(Data provided)
◆ ◆ ◆ ◆ ◆ ◆ ◆

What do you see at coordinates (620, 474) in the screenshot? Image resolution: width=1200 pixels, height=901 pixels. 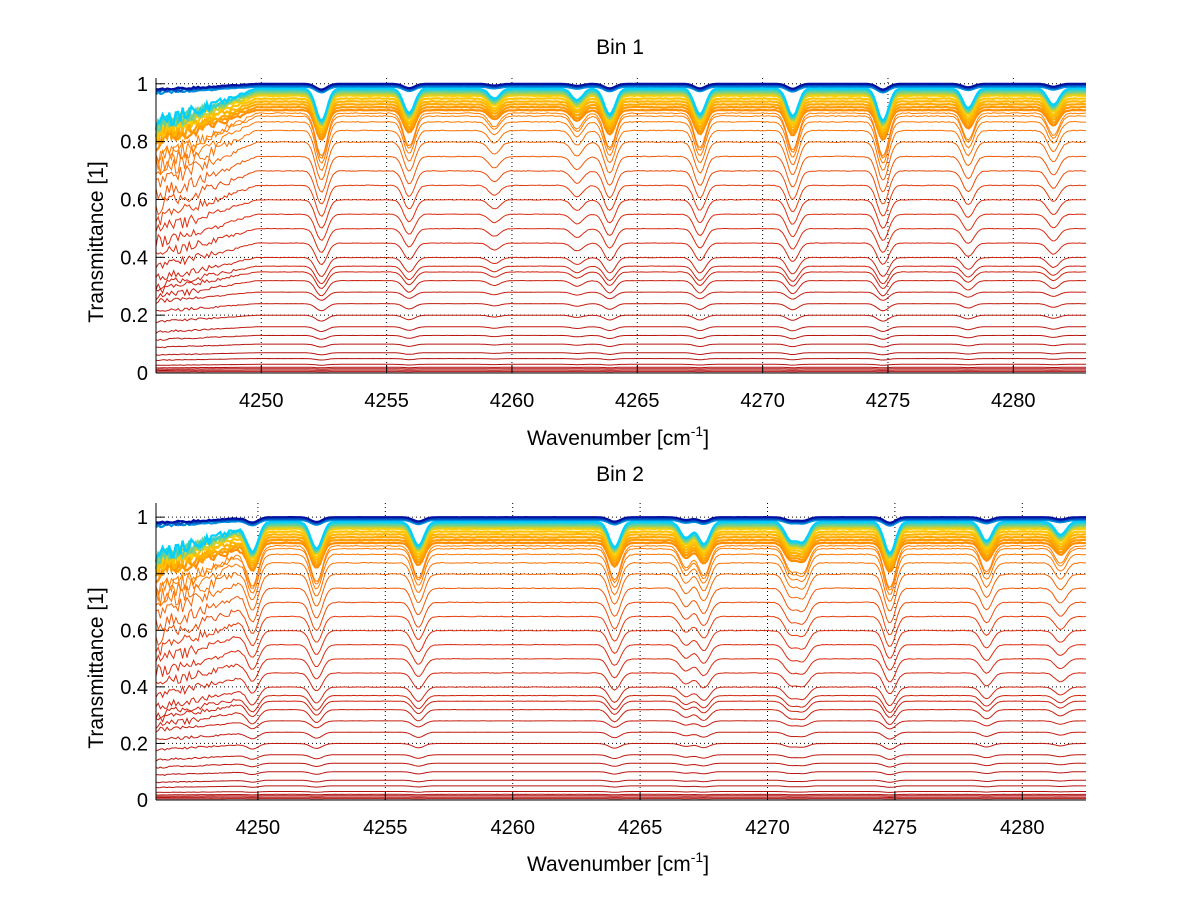 I see `chart-title: Bin 2` at bounding box center [620, 474].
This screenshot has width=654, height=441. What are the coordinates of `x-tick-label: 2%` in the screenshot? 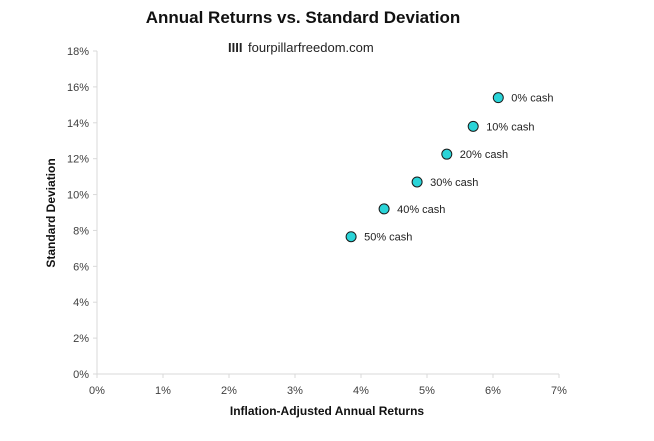 It's located at (229, 391).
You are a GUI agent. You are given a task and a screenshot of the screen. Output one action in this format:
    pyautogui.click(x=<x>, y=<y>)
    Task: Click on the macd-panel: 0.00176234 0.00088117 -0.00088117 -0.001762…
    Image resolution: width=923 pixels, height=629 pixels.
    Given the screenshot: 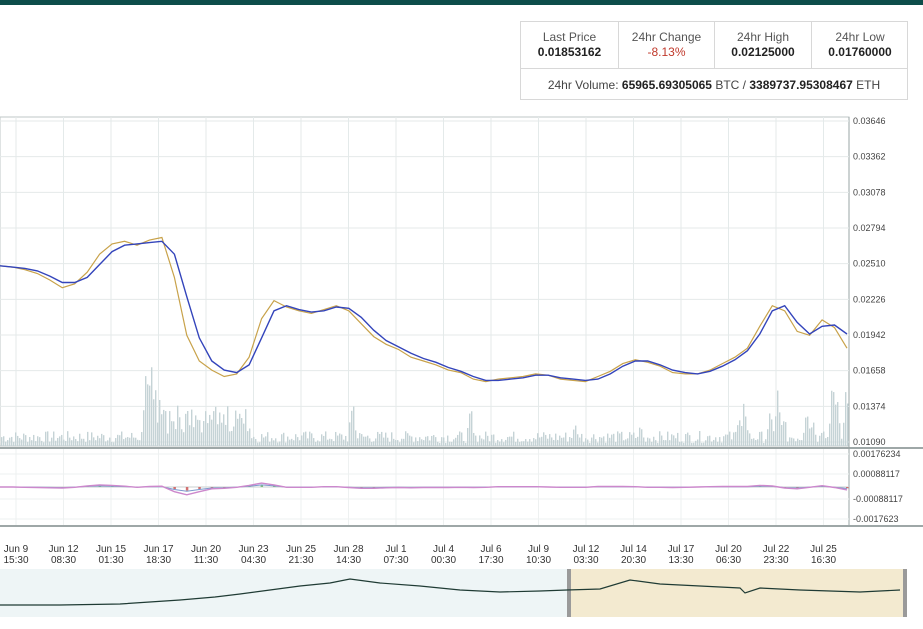 What is the action you would take?
    pyautogui.click(x=452, y=486)
    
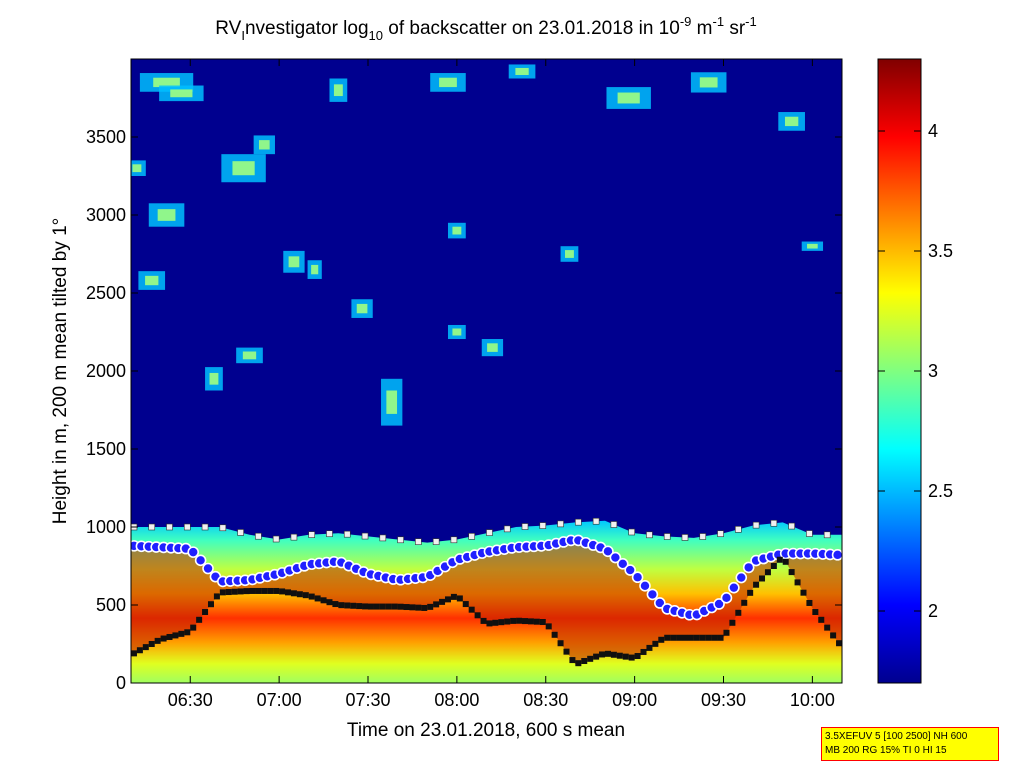  What do you see at coordinates (940, 251) in the screenshot?
I see `cb-tick-label-3: 3.5` at bounding box center [940, 251].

◆ ◆ ◆ ◆ ◆ ◆ ◆

Copy out the data above, from the line containing "You are a GUI" up to and including the line containing "Image resolution: width=923", without changing a single character.

You are a GUI agent. You are given a task and a screenshot of the screen. Output one action in this format:
    pyautogui.click(x=<x>, y=<y>)
    Task: Click on the macd-panel: 0.00176234 0.00088117 -0.00088117 -0.001762…
    Image resolution: width=923 pixels, height=629 pixels.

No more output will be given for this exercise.